The goji berry is also called the wolfberry. It is a bright orange-red berry that comes from a shrub that's native to China.
In Asia, goji berries have been eaten for generations in the hopes of living longer.
Over time, people have used goji berries to treat many common health problems like diabetes, high blood pressure, fever, and age-related eye problems.
Goji berries are eaten raw, cooked, or dried (like raisins) and are used in herbal teas, juices, wines, and medicines.
Research shows that eating berries—like blueberries, acai berries, cranberries, strawberries, and cherries—offers some definite health benefits.
Berries like the goji berry are filled with powerful antioxidants and other compounds that may help prevent cancer and other illnesses, including heart disease.
Antioxidants may also boost the immune system and lower cholesterol.
Eating foods high in antioxidants may slow the aging process as well. It does this by minimizing damage from free radicals that injure cells and damage DNA. When a cell's DNA changes, the cell grows abnormally.
Antioxidants can take away the destructive power of free radicals. By doing so, antioxidants help reduce the risk of some serious diseases.
Goji berries also have compounds rich in vitamin A that may have anti-aging benefits. These special compounds help boost immune function, protect vision, and may help prevent heart disease.
Some research suggests that goji berry extracts may boost brain health and may protect against age-related diseases such as Alzheimer's.
Other studies using goji berry juice founds benefits in mental well-being, and calmness, athletic performance, happiness, quality of sleep, and feelings of good health.
These are preliminary studies that need to be repeated before definitive conclusions can be drawn.
While goji berries are a rich source of antioxidants—and early research shows a potentially powerful health benefit—it's still unclear how they stack up against other berries.
Researchers also don't know whether goji berry supplements have the same health benefits as the actual berries.
People have searched for many substances and diet schemes that may help them lose weight but most of these are considered either unnatural or difficult.
But not when scientists and consumers alike have found the weight loss property of goji berries.
Goji berries are considered to be an herbal supplement as they come in as a fruit that happens to contain most of the necessary vitamins and nutrients to sustain a healthy life.

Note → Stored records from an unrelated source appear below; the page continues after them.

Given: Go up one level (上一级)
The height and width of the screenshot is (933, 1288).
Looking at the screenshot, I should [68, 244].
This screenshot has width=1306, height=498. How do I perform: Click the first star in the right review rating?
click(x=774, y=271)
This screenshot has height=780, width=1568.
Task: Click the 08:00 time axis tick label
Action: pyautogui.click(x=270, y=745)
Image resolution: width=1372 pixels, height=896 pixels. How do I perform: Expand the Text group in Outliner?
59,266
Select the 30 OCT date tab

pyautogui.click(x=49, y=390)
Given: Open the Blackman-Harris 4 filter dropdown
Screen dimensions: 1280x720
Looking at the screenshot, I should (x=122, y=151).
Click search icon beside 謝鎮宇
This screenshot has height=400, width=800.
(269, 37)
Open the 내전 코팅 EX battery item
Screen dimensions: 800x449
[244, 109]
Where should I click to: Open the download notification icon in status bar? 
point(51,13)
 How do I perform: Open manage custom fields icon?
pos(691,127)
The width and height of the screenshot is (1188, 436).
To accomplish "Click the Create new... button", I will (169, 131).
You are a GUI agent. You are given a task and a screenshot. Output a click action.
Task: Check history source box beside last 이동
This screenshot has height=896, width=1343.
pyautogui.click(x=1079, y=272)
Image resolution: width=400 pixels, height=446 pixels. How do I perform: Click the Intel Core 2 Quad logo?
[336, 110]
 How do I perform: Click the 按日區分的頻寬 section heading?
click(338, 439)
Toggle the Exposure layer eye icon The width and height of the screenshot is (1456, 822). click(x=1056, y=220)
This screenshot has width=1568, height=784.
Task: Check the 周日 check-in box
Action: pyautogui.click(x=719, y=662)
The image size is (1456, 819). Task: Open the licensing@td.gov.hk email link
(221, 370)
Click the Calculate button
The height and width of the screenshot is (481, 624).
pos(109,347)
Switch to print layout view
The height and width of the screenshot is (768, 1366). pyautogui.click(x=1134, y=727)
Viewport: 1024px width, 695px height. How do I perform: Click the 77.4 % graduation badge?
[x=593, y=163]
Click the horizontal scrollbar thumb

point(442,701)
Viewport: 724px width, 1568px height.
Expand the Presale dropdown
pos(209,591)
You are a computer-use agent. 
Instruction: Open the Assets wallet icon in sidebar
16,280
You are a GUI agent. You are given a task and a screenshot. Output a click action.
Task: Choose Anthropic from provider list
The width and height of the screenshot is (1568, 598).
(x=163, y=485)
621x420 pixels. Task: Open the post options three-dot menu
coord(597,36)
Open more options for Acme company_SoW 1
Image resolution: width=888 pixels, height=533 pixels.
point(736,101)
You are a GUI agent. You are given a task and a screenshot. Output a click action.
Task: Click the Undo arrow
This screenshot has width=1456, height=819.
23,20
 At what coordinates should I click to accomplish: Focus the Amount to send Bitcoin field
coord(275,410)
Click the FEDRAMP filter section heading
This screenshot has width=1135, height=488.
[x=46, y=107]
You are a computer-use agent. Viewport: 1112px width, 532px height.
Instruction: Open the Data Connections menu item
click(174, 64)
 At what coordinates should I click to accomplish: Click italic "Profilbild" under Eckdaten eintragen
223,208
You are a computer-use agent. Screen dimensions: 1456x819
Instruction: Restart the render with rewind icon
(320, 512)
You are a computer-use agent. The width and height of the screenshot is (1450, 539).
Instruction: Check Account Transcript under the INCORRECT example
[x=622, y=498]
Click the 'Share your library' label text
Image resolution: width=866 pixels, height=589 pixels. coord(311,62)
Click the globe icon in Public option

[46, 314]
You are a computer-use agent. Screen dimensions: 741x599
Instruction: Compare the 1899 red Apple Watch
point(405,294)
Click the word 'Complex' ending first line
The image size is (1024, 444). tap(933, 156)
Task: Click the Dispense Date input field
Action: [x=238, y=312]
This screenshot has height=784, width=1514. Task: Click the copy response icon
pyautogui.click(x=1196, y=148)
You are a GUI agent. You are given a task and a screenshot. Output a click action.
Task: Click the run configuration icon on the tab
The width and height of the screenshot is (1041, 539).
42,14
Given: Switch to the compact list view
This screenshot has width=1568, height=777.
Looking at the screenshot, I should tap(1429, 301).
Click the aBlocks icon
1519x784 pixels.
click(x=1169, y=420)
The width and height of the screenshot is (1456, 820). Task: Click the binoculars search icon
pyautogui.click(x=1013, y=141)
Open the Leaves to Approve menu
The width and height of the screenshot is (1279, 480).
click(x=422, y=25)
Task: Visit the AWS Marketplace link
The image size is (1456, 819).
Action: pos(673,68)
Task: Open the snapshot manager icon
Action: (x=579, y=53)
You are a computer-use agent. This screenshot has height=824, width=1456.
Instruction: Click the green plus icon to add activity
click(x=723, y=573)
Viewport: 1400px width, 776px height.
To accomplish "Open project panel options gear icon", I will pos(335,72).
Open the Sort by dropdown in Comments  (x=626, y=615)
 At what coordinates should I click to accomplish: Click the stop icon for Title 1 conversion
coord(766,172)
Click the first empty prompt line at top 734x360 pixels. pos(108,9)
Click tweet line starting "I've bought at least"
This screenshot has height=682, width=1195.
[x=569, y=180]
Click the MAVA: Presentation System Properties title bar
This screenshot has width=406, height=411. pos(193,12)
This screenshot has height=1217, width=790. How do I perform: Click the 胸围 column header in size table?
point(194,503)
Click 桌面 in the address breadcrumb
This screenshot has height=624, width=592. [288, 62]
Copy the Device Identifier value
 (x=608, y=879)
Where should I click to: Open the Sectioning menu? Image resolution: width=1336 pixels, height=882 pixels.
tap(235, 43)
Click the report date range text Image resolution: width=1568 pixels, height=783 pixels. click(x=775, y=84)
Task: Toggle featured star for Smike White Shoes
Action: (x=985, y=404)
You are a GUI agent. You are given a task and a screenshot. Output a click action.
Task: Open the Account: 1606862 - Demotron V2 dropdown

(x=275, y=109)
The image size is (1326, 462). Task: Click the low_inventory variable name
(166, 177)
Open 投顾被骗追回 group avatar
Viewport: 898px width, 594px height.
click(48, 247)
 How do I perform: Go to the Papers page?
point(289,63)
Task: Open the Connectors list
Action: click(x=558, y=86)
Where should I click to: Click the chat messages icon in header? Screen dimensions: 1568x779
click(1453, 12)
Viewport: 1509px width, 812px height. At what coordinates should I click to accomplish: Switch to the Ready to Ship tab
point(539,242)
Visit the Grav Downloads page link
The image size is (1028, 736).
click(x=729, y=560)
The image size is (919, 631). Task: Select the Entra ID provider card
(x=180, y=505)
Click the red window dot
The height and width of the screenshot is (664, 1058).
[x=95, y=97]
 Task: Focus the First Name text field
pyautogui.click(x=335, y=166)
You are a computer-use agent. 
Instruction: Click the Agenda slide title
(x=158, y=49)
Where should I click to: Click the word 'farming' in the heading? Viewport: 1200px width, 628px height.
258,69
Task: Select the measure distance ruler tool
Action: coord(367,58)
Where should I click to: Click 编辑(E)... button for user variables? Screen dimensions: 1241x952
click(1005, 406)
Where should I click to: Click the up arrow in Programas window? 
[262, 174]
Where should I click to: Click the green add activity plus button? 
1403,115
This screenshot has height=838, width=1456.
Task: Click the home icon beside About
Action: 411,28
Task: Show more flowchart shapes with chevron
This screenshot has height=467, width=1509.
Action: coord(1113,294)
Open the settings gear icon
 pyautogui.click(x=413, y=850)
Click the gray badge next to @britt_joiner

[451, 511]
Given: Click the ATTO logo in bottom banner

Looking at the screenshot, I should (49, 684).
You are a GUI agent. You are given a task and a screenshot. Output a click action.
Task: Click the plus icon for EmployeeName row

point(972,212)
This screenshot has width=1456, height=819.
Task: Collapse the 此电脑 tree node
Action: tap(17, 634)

In fact, taking goji berries has become an ordinary way of eating for many.
Although the visible weight loss can be perceived after months of intake coupled with daily routines of quick exercises or just even a simple walk, goji berries still remain to be one of the easiest and most natural ways to lose weight compared to highly publicized diet pills and tormenting strict diet plans.
Goji Berry Jam is a great alternative to the strawberry preserves.
If you want to discover another benefit of goji berries, take out your weighing scale, add an ounce of dried goji berries or a bottle of goji juice either lunch or dinner, then start your weekly monitor to see for yourself.
Perhaps coupling it walking your dog to the park or jogging with your friends will also help you speed up the process. Lastly, goji berries can also take care of that good stamina for active endeavors.
There may be some possible herb-drug interactions with goji berries. If you take warfarin (a blood thinner), you may want to avoid goji berries.
Goji berries may also interact with diabetes and blood pressure drugs.
Also, if you have pollen allergies, you may want to stay away from this fruit. However, when eaten in moderation, goji berries appear to be safe.